* **EXCERPTED TEXT**
-------

From: Jonathan Cameron <jic23@kernel.org>
To: Paul Cercueil <paul@crapouillou.net>
Cc: "Alexandru Ardelean" <ardeleanalex@gmail.com>,
"Lars-Peter Clausen" <lars@metafoo.de>,
"Michael Hennerich" <Michael.Hennerich@analog.com>,
"Sumit Semwal" <sumit.semwal@linaro.org>,
"Christian König" <christian.koenig@amd.com>,
linux-iio@vger.kernel.org, linux-kernel@vger.kernel.org,
linux-media@vger.kernel.org, dri-devel@lists.freedesktop.org,
linaro-mm-sig@lists.linaro.org
Subject: Re: [PATCH 11/15] iio: buffer-dma: Boost performance using write-combine cache setting
Date: Sat, 27 Nov 2021 15:20:58 +0000 [thread overview]
Message-ID: <20211127152058.68daca01@jic23-huawei> (raw)
In-Reply-To: <8WNX2R.M4XE9MQC24W22@crapouillou.net>
On Sun, 21 Nov 2021 17:43:20 +0000
Paul Cercueil <paul@crapouillou.net> wrote:
> Hi Jonathan,
>
> Le dim., nov. 21 2021 at 15:00:37 +0000, Jonathan Cameron
> <jic23@kernel.org> a écrit :
> > On Mon, 15 Nov 2021 14:19:21 +0000
> > Paul Cercueil <paul@crapouillou.net> wrote:
> >
> >> We can be certain that the input buffers will only be accessed by
> >> userspace for reading, and output buffers will mostly be accessed by
> >> userspace for writing.
> >
> > Mostly? Perhaps a little more info on why that's not 'only'.
>
> Just like with a framebuffer, it really depends on what the application
> does. Most of the cases it will just read sequentially an input buffer,
> or write sequentially an output buffer. But then you get the exotic
> application that will try to do something like alpha blending, which
> means read+write. Hence "mostly".
Ok. That makes sense though I hope no one actually does it, we can't
prevent them doing so.
>
> >>
> >> Therefore, it makes more sense to use only fully cached input
> >> buffers,
> >> and to use the write-combine cache coherency setting for output
> >> buffers.
> >>
> >> This boosts performance, as the data written to the output buffers
> >> does
> >> not have to be sync'd for coherency. It will halve performance if
> >> the
> >> userspace application tries to read from the output buffer, but this
> >> should never happen.
> >>
> >> Since we don't need to sync the cache when disabling CPU access
> >> either
> >> for input buffers or output buffers, the .end_cpu_access() callback
> >> can
> >> be dropped completely.
> >
> > We have an odd mix of coherent and non coherent DMA in here as you
> > noted,
> > but are you sure this is safe on all platforms?
>
> The mix isn't safe, but using only coherent or only non-coherent should
> be safe, yes.
yup
>
> >
> >>
> >> Signed-off-by: Paul Cercueil <paul@crapouillou.net>
> >
> > Any numbers to support this patch? The mapping types are performance
> > optimisations so nice to know how much of a difference they make.

-------

* **INFORMATION SHOWN**
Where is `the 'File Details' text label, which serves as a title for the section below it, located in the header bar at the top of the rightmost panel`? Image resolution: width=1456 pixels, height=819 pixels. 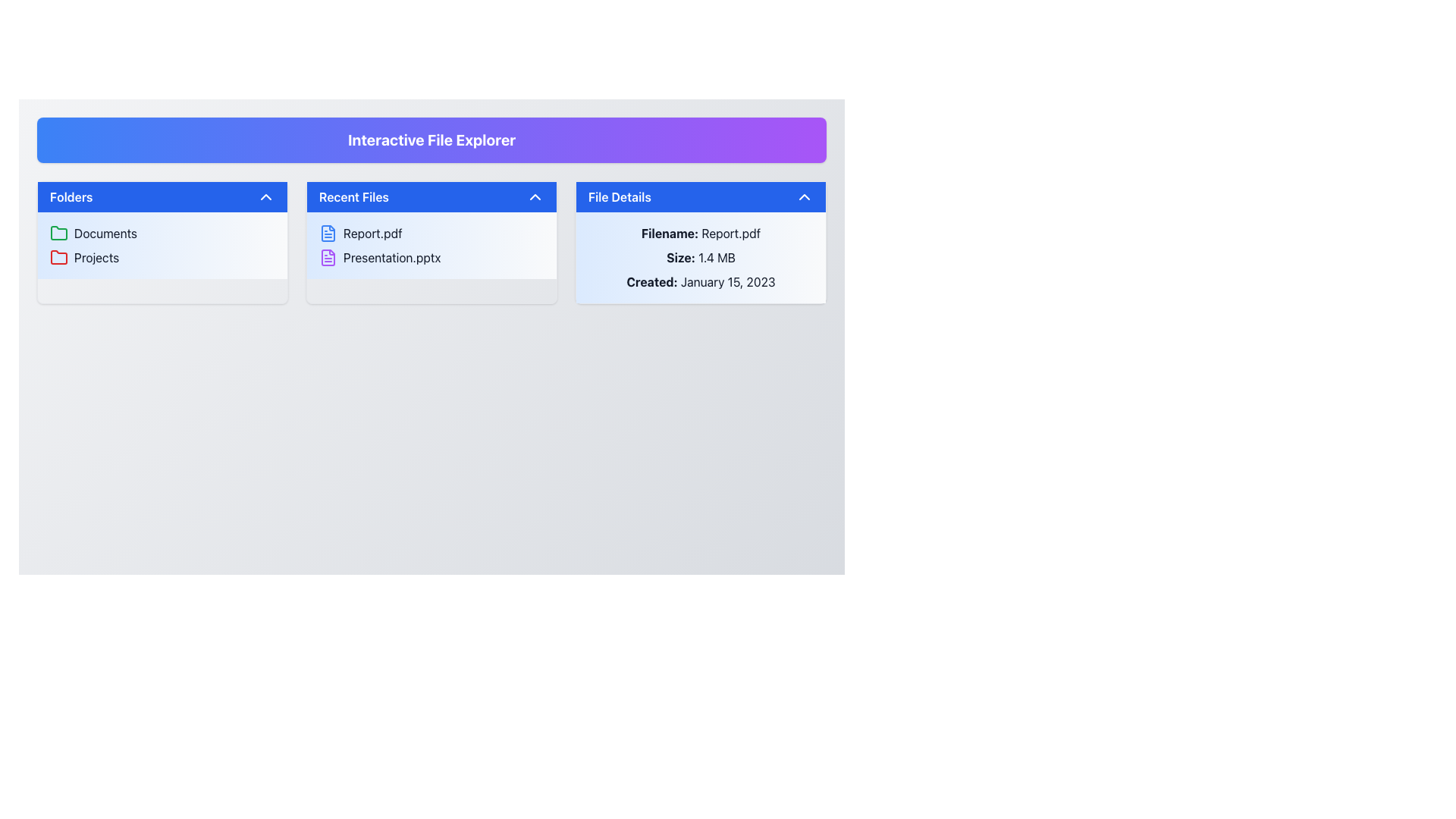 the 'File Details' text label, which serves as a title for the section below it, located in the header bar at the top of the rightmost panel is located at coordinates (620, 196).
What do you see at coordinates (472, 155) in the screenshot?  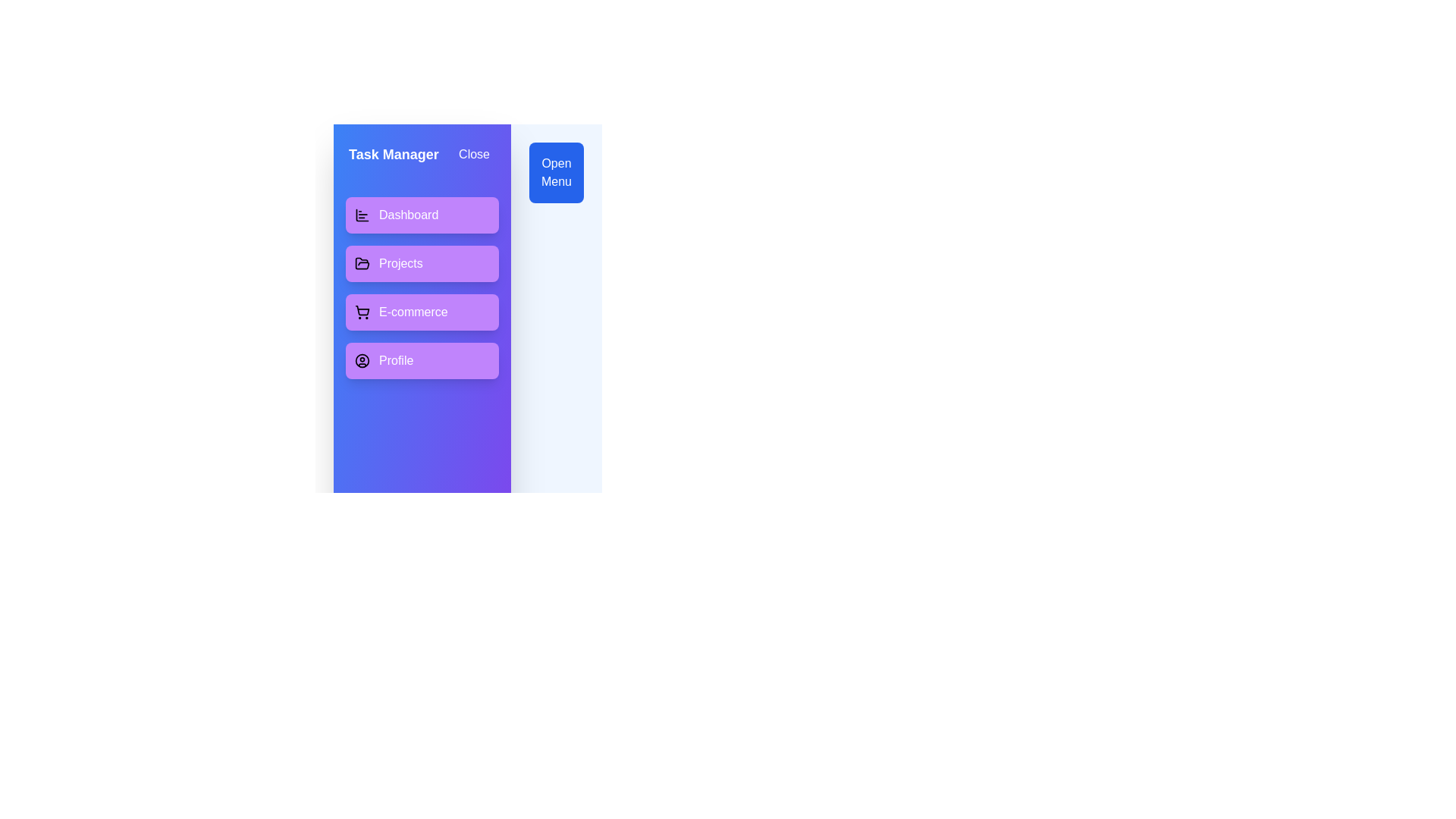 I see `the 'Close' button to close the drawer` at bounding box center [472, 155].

-------

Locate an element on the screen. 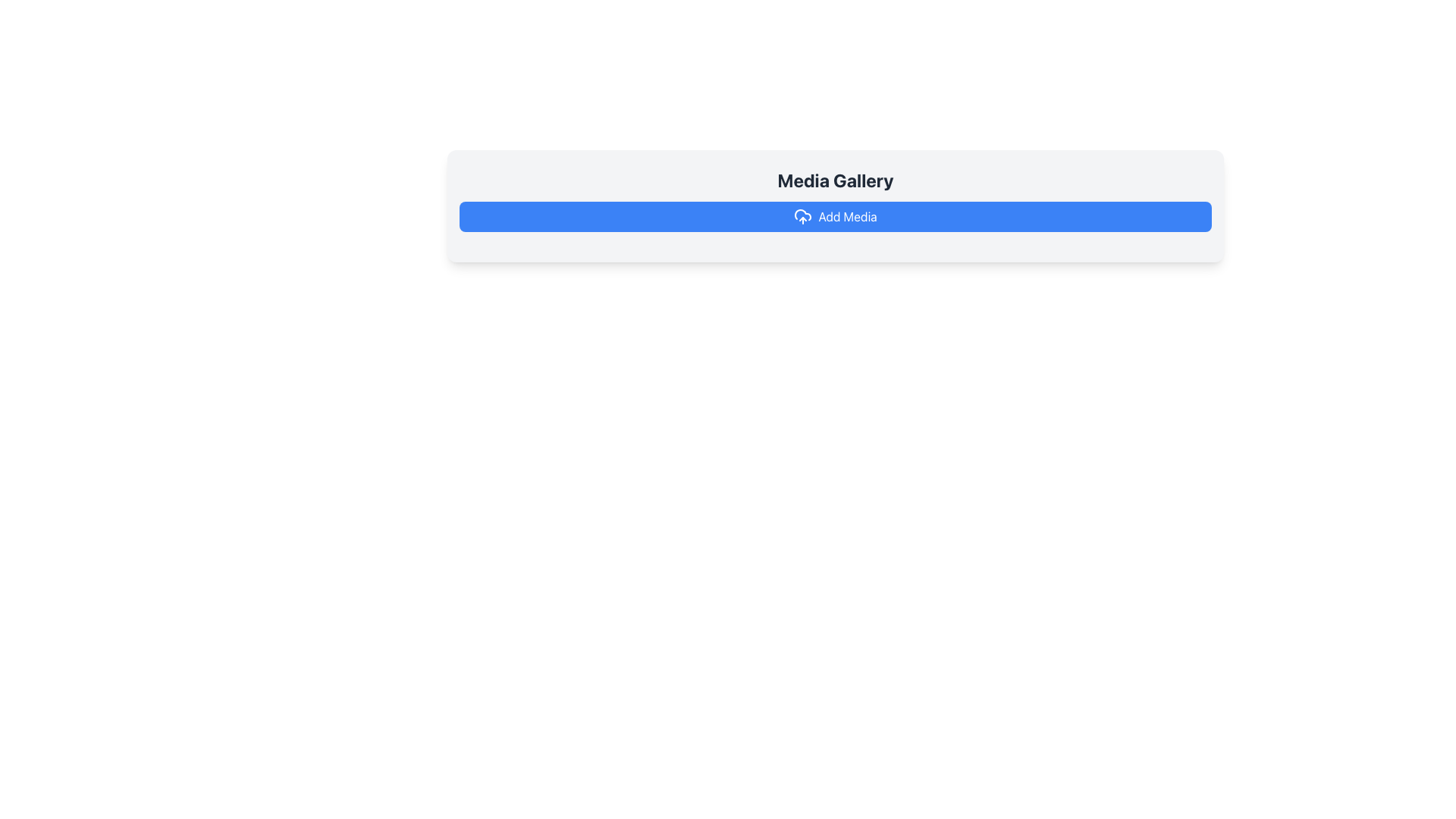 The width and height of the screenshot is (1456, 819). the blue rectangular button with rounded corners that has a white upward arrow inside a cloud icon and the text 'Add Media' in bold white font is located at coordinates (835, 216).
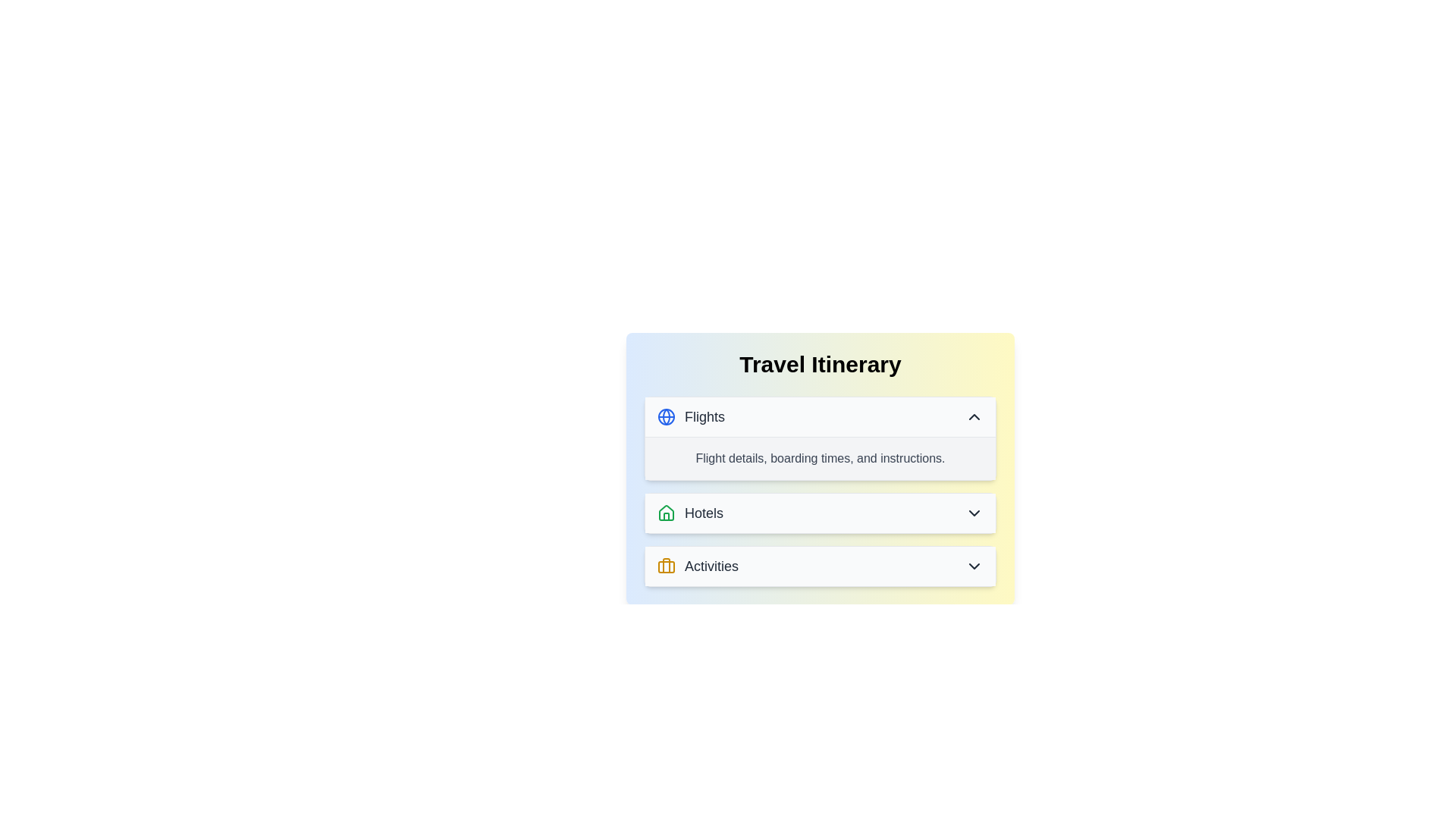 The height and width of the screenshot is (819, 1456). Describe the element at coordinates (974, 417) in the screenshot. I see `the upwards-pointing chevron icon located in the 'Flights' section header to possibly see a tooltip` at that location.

-------

* **PROBLEM REQUIREMENTS**
Copy the write-combine cache reply between "In-Reply-To: <8WNX2R.M4XE9MQC24W22@crapouillou.net>" and "userspace for writing.", inclusive, and substitute "user space" for each "userspace".

* **IN RESPONSE**
In-Reply-To: <8WNX2R.M4XE9MQC24W22@crapouillou.net>
On Sun, 21 Nov 2021 17:43:20 +0000
Paul Cercueil <paul@crapouillou.net> wrote:
> Hi Jonathan,
>
> Le dim., nov. 21 2021 at 15:00:37 +0000, Jonathan Cameron
> <jic23@kernel.org> a écrit :
> > On Mon, 15 Nov 2021 14:19:21 +0000
> > Paul Cercueil <paul@crapouillou.net> wrote:
> >
> >> We can be certain that the input buffers will only be accessed by
> >> user space for reading, and output buffers will mostly be accessed by
> >> user space for writing.